▸ Kutipan yang Diberikan:

Baca berita tanpa iklan. Gabung Kompas.com+

Nenek Samitun Bertahan Hidup Puluhan Tahun Tinggal Bersama Kambing

Kompas.com - 23/04/2017, 07:24 WIB
Muhlis Al Alawi

Penulis

PONOROGO, KOMPAS.com — Kendati usianya sudah renta, Samitun tak pernah menyerah dengan kerasnya hidup. Di usianya yang masuk 86, nenek sebatang kara itu terus bertahan hidup meski hanya mengandalkan dengan tiga ekor kambing peliharaanya.

Kisah kehidupan Samitun yang hidup dengan tiga ekor kambing di dalam rumahnya menjadi ramai diperbincangkan di media sosial facebook. Beberapa netizen mengunggah foto Samitun bersama tiga ekor kambing yang hidup di dalam rumahnya.

Pagi itu, Jumat ( 21/4/2017), Samitun baru tiba di rumahnya dengan membawa sekeranjang rumput dari hutan untuk makan siang tiga ekor kambingnya. Setibanya di rumah, Samitun langsung meletakkan keranjang berisi rumput dan langsung menyapa tiga ekor kambingnya yang berada di dalam rumah sederhananya.

Seperti berbicara dengan manusia, Samitun meminta tiga ekor kambingnya bersabar menunggu jatah makan siang yang diberikan.

"Sabar nggih. Mangkeh angsal sedoyo (sabar ya, nanti semua dapat)," kata Samitun yang ditemui di rumahnya di RT 1 RW 3, Dukuh Brangkal, Desa Biting, Kecamatan Ponorogo,Jumat (21/4/2017) kemarin.

Agar komunikasi dengan kambingnya lancar, Samitun memberi nama ketiganya dengan panggilan Blegon, Keploh dan Gembrut.

"Kalau dikasih nama mereka dipanggil langsung datang dan ikut apa yang saya mau," jelas Samitun.

Usai memberi makan, Samitun mengambil sebuah bungkusan plastik hitam berisi ketela rebus yang digantung di paku di tiang penyangga rumah.

Samitun lalu mengambil beberapa ubi rebus itu dan menyuapi tiga ekor kambingnya secara bergantian. Dan uniknya, dalam beberapa menit, ubi rebus ditangannya sudah habis dimakan Blegon dan Keploh.

Seperti pola makan manusia, tiga ekor kambingnya diberi makan tiga kali dalam sehari. Bahkan makanan yang dimasak Samitun juga diberikan untuk tiga ekor kambing kesayangannya.

Kehidupan Samitun dengan kambing peliharannya sudah dijalaninya semenjak suaminya bernama Tego meninggal tahun 1990. Perkawinannya dengan Tego rupanya tak mendapatkan keturunan.

Pasca suaminya meninggal, Samitun lebih memilih hidup mandiri ketimbang bergantung atau ikut dengan saudara-saudaranya. Ia memutuskan tinggal di sebuah rumah tua berukuran 7 x 10 meter dengan dinding anyaman bambu yang sudah berlobang besar di berbagai titik dan berlantaikan tanah.

▸ Data Tercatat:
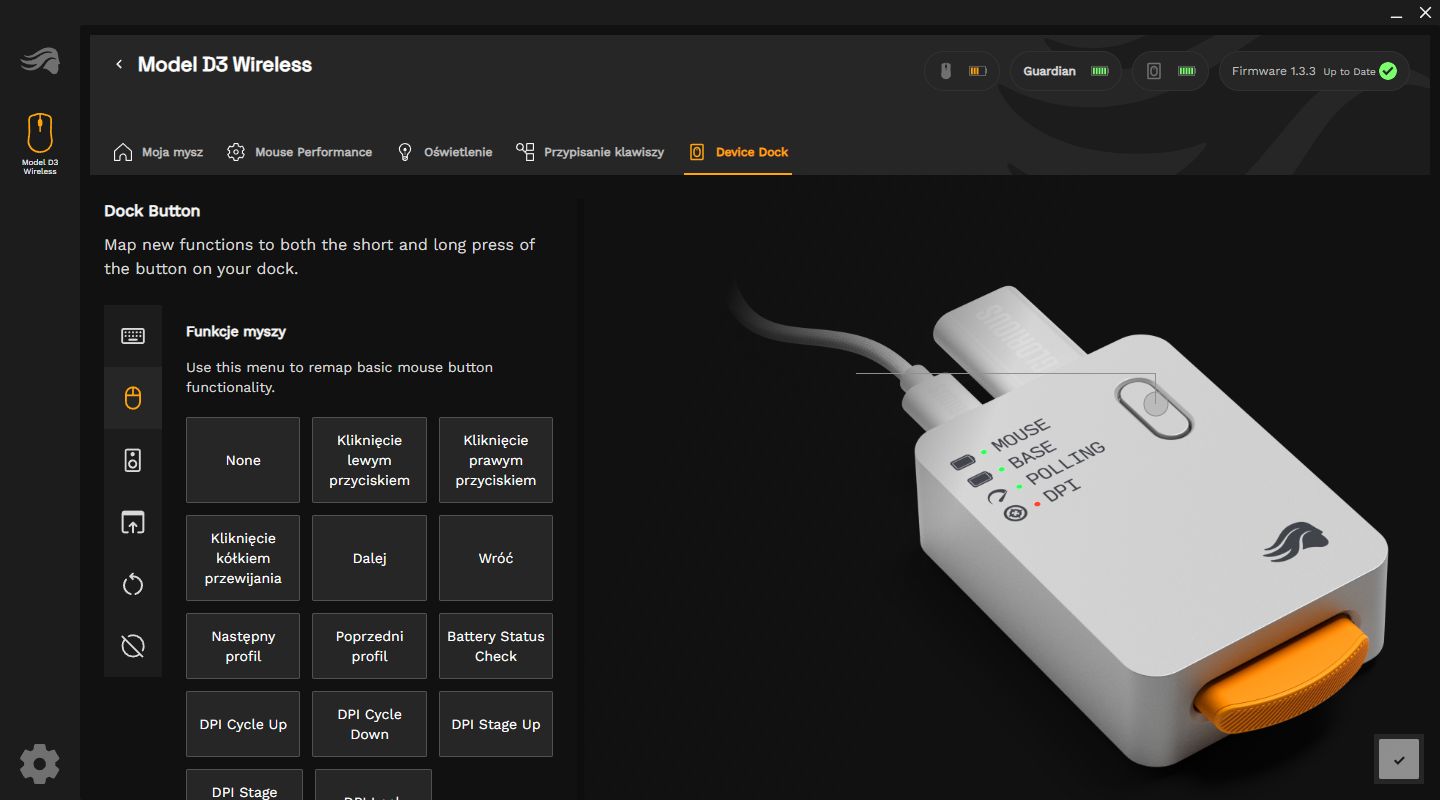
Task: Choose the Battery Status Check function
Action: pos(495,646)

▸ Tujuan Tugas:
1 – Sebutkan semua nama yang diberikan Samitun kepada kambing-kambingnya menurut artikel tentang Nenek Samitun.
2 – Salin bagian artikel tentang Nenek Samitun dari "Seperti pola makan" sampai "ekor kambing kesayangannya." tanpa perubahan apa pun.
3 – Jawablah pertanyaan berikut berdasarkan artikel tentang Nenek Samitun.
(a) Berapa usia Samitun?
(b) Pada tahun berapa Tego, suami Samitun, meninggal?
(c) Berapa ukuran rumah tua yang ditinggali Samitun?

▸ Hasil Berurutan:
1 – Blegon, Keploh, Gembrut

2 –
Seperti pola makan manusia, tiga ekor kambingnya diberi makan tiga kali dalam sehari. Bahkan makanan yang dimasak Samitun juga diberikan untuk tiga ekor kambing kesayangannya.

3 –
(a) 86 tahun
(b) 1990
(c) 7 x 10 meter